O homem sentiu uma onda de calor que, subindo, apertou-lhe a garganta, mas antes que pudesse dizer qualquer coisa foi chamado ao caixa. Finda a operação, quis agradecer convenientemente ao seu pequeno benfeitor e então pôde constatar, pela eloquência gestual, pôde constatar, com um baque no coração, que se tratava de um surdo-mudo. "Meu Deus", murmurou o homem, e com os espasmos de quem resiste às instâncias da emoção, abraçou o menino e o beijou, certo de que tivera o privilégio e a fortuna de encontrar, numa hora de angústia, um dos raros indivíduos de uma espécie em extinção, aquela que ainda conservava, no fragor do mundo contemporâneo, a doce humanidade das criaturas.

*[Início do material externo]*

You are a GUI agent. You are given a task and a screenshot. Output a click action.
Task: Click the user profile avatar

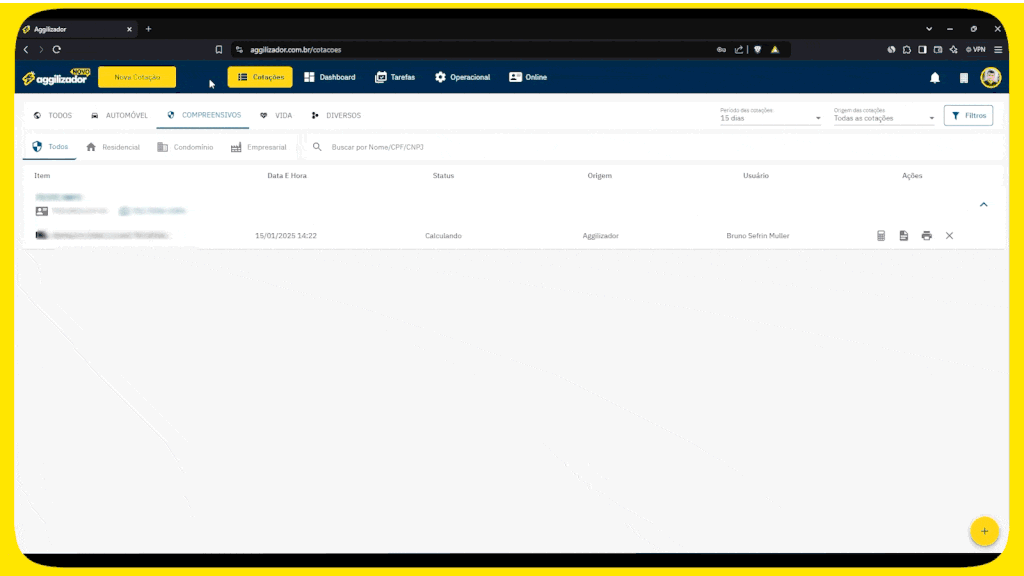tap(990, 78)
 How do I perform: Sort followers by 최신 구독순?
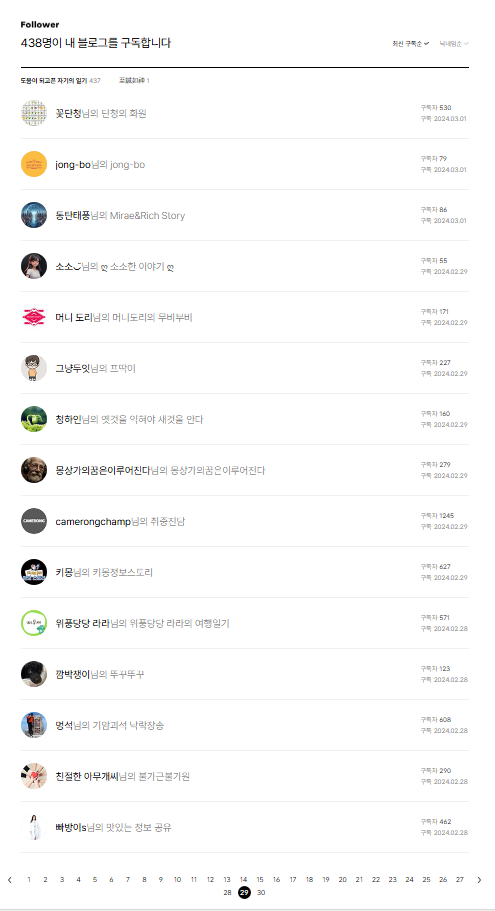[410, 44]
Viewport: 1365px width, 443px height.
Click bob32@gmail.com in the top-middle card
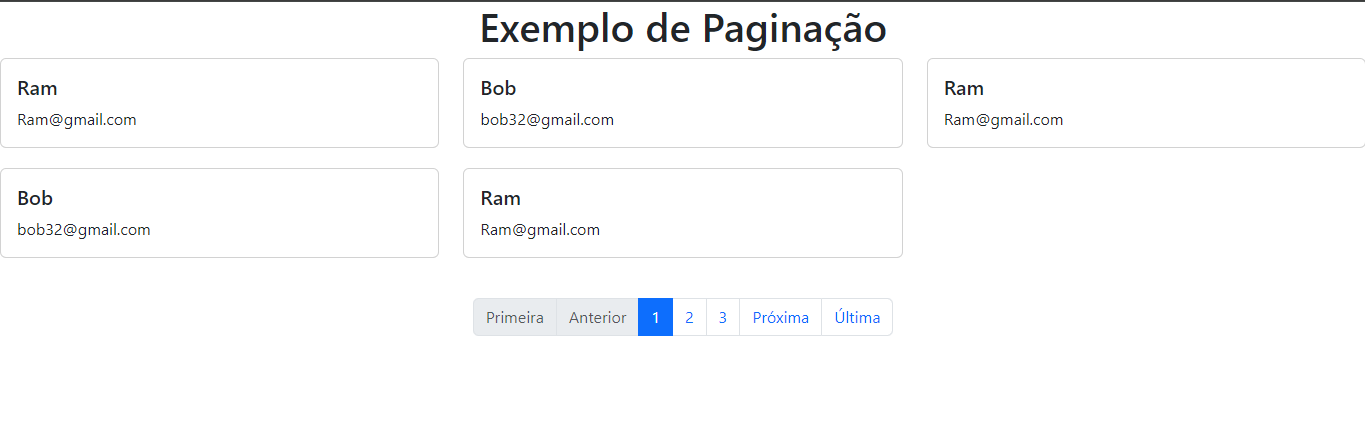click(547, 120)
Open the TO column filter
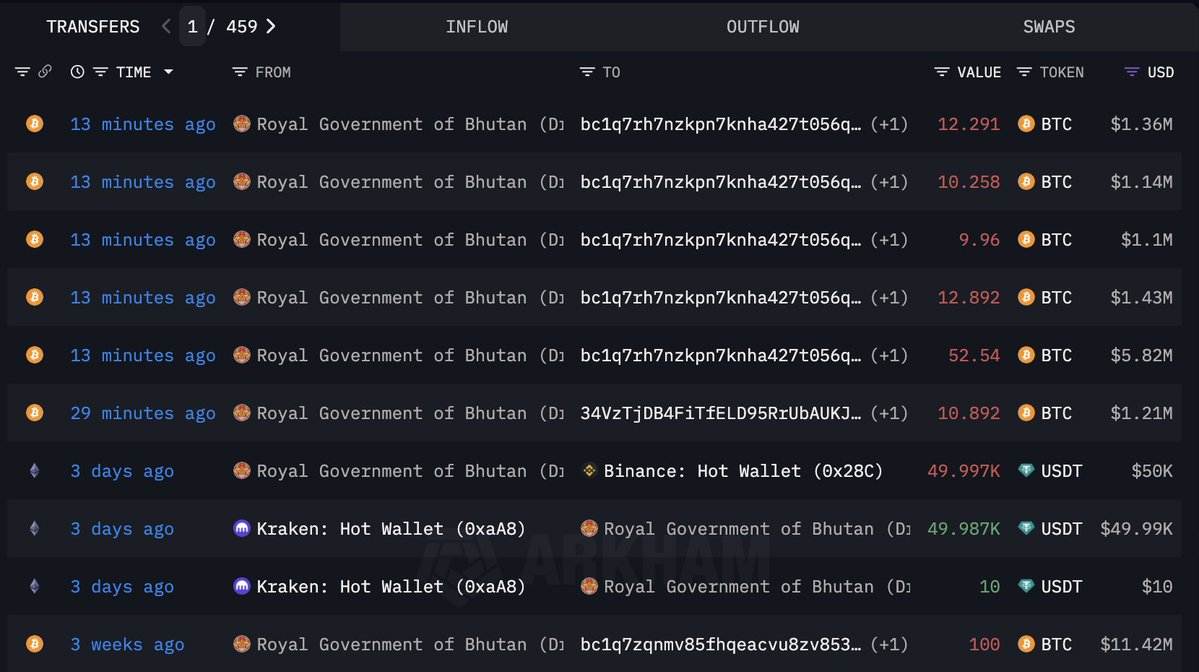 point(586,72)
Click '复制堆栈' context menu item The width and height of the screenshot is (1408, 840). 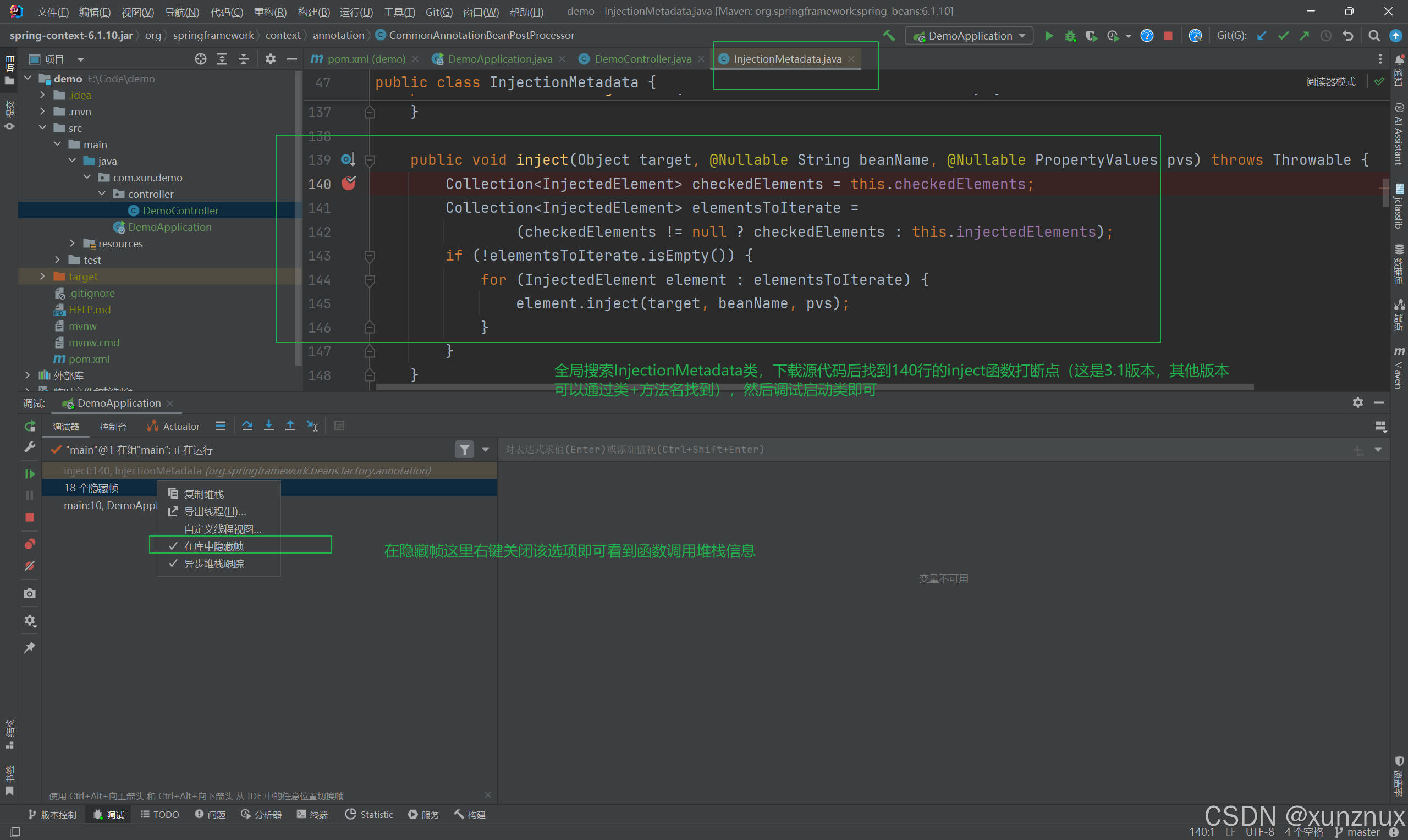[x=204, y=493]
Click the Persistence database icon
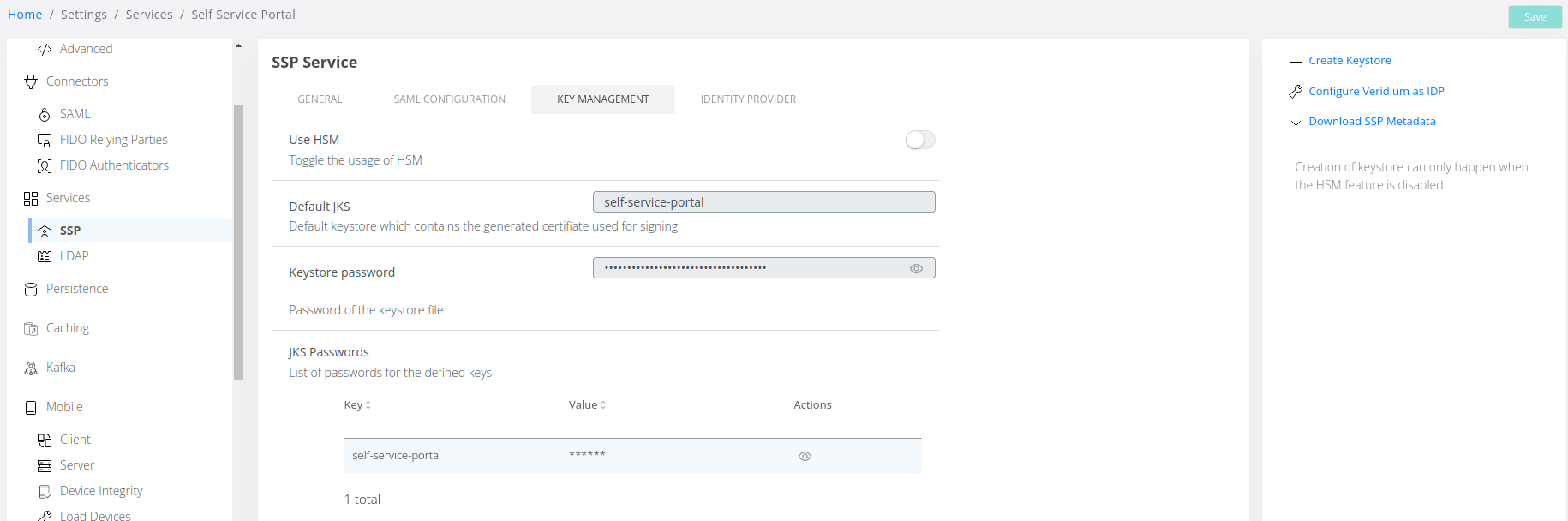This screenshot has width=1568, height=521. point(31,290)
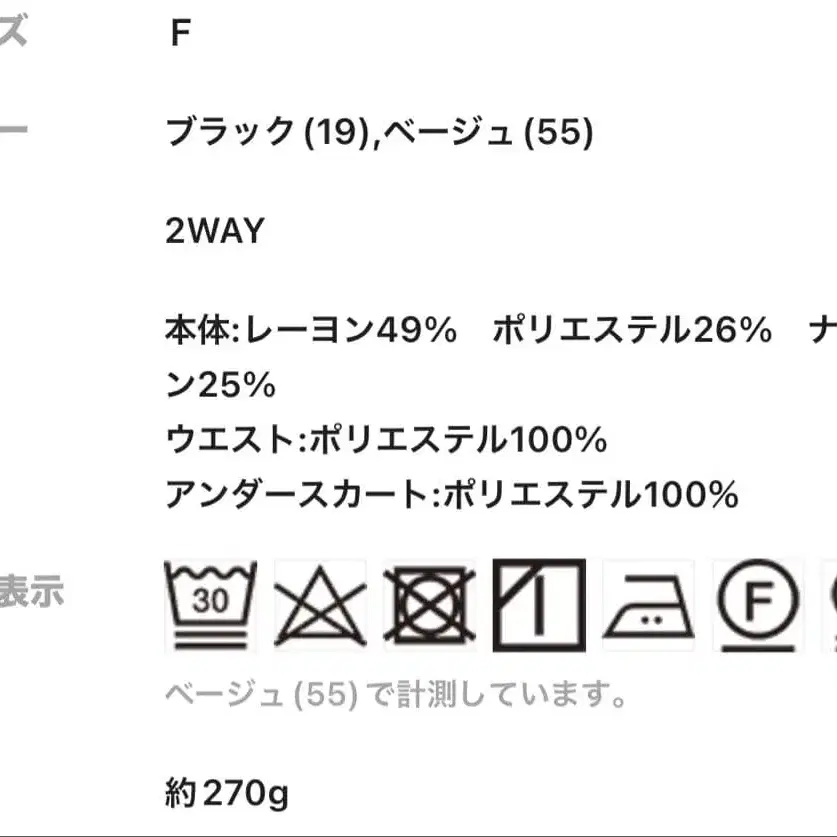
Task: Click the partially visible care icon at right edge
Action: 829,606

Já se retirava quando viu a mulher, de sua mesa oval, distinguir-lhe com um meio-sorriso. Ele entreparou, surpreso. Como ela se atrevia a compartilhar de algo para o qual não concorrera? E aquele esgar era um sorriso? Os traços que deveriam sugerir a descabida cumplicidade sugeriam, antes, o lastimoso ríctus da amargura. E uma parte sua, a mesma que se comovera tão intensamente e ainda reinava, em seu coração, sobre a corte dos ressentimentos, compadeceu-se daquela mulher. Ela tinha razão ao dizer "não posso fazer nada", como teria também se dissesse, como Ulisses a Polifemo, "meu nome é ninguém". Ela era apenas um dígito no universo binário da entidade que a controlava, desde os esconsos de um longínquo mainframe. Ela e todos que ali trabalhavam. E para consolidar a excelência de seus serviços, para obstar mensagens de erro ou de obsolescência que os expusessem às razias da tecla punitiva, já renegavam seus sentidos, já não reconheciam sentimentos, já eram soldados da era do silício e até prefeririam que lhes substituíssem as células nervosas por plaquetas de transistores, diodos e circuitos integrados. Já não eram integralmente humanos e, ao invés de algozes, eles também eram as vítimas, marchando como marcham os bois-de-canga, a pontaços de picana. E assim o sujeito grisalho, assim o casal de namorados, que igualmente tinham perdido a capacidade de ouvir, como ouvira aquele surdo-mudo.

E eu, perguntou-se o homem, serei como eles?

Mas pouco a pouco ia dessorando sua emoção, como se o sangue que lhe estuara começasse a coagular. Estava atrasado, pressionado ele também, em nome da eficiência, e já não tinha tempo nem valor para buscar respostas.